On the other hand, onbert has full control of the all the white cells. Similarly, for every (unordered) pair of white cells, he draws a directed arrow between the centre of the two cells. Note that onbert can choose which direction he wants each arrow to be drawn as well.

onbert once invited __jk__ to play Overcooked (a cooperative game) but __jk__ blundered an average of $998244853$ times per game. Now, __jk__ wants to convince onbert that they can be a good pair (of cooperative game players). Is it possible to direct for both of them to direct their arrows in such a way that the vector sum of the $\frac{nm}{2}(\frac{nm}{2}-1)$ edges sum to $\vec{0}$? Help __jk__ by giving a valid way of directed arrows for the two players, or report that no such valid ways exist.

Informally, suppose there are variables $x$ and $y$, both initially set to be $0$. For each arrow drawn by either __jk__ or onbert, suppose the arrow is drawn from cell $(a,b)$ to cell $(c,d)$, then add $c-a$ to $x$ and add $d-b$ to $y$. You have to direct the arrows in such a way that the final values of $x$ and $y$ are both $0$, or report that it is impossible to do so.

Input

The first line of the input contains two positive integers $n$ and $m$, denoting the number of rows and columns of the grid.

Next $n$ lines of the input contains $m$ characters each, denoting the colour of each cell of the grid. The $j$-th character in the $i$-th row is 0 if cell $(i,j)$ is coloured black, and 1 if cell $(i,j)$ is coloured white.

All test cases are generated such that exactly $\frac{nm}{2}$ cells are 0 and exactly $\frac{nm}{2}$ cells are 1.

Output

On the first line, output YES if it is possible to direct the edges, or NO if it is impossible to direct the edges such that they sum to $\vec{0}$.

If you have outputted YES on the first line, output $\frac{nm}{2}(\frac{nm}{2}-1)$ more lines, each containing $4$ positive integers, representing the values of $r_1$, $c_1$, $r_2$, and $c_2$ respectively. This means that a direct edge is drawn from the centre of the cell $(r_1,c_1)$ to the centre of the cell $(r_2,c_2)$. You may output the edges in any arbitrary order. If there are multiple valid constructions, output any one of them.

Note that your output must satisfy the following requirements, otherwise it will be treated as incorrect:

If you have outputted NO on the first line, do not output any additional lines.

Constraints

For all test cases, $2 \le nm \le 1000$. $nm$ is even. There are exactly $\frac{nm}{2}$ cells coloured black and exactly $\frac{nm}{2}$ cells coloured white.

Subtask 1 (4 points): $n=1$. The leftmost $\frac{m}{2}$ cells are coloured black, and the rightmost $\frac{m}{2}$ cells are coloured white.
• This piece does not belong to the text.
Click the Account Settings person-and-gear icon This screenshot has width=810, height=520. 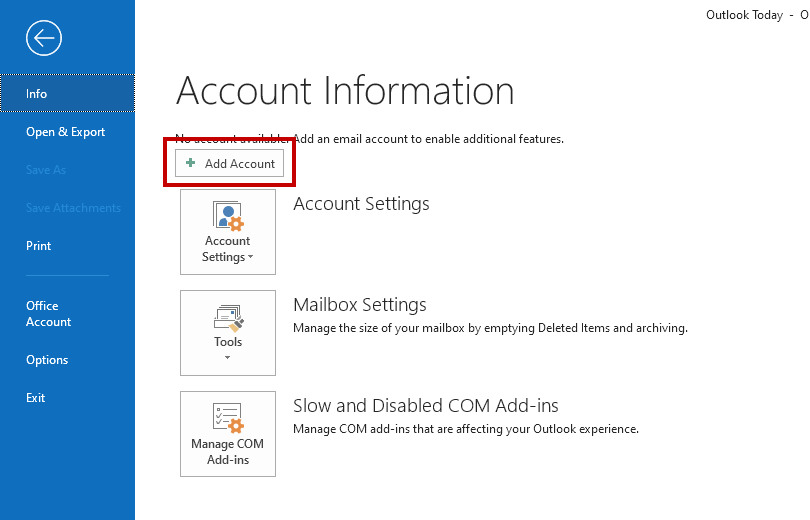point(228,216)
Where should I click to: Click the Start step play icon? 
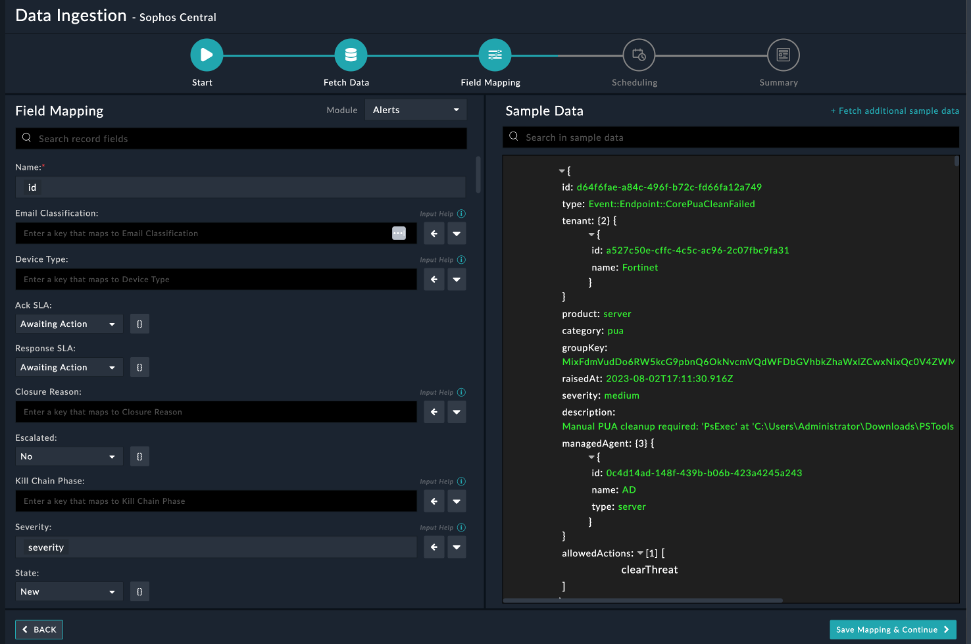pyautogui.click(x=206, y=54)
Subtask 2 (13 points): $n=1$.

Subtask 3 (22 points): $n=2$.

Subtask 4 (11 points): $nm \le 12$.

Subtask 5 (19 points): $nm$ is NOT a multiple of $4$.

Subtask 6 (12 points): $nm$ is a multiple of $8$.

Subtask 7 (11 points): $nm \ge 250$. The colours of the cells are uniformly randomly generated among all configurations of $n \times m$ grids with exactly $\frac{nm}{2}$ cells black and exactly $\frac{nm}{2}$ white.

Subtask 8 (8 points): No additional constraints.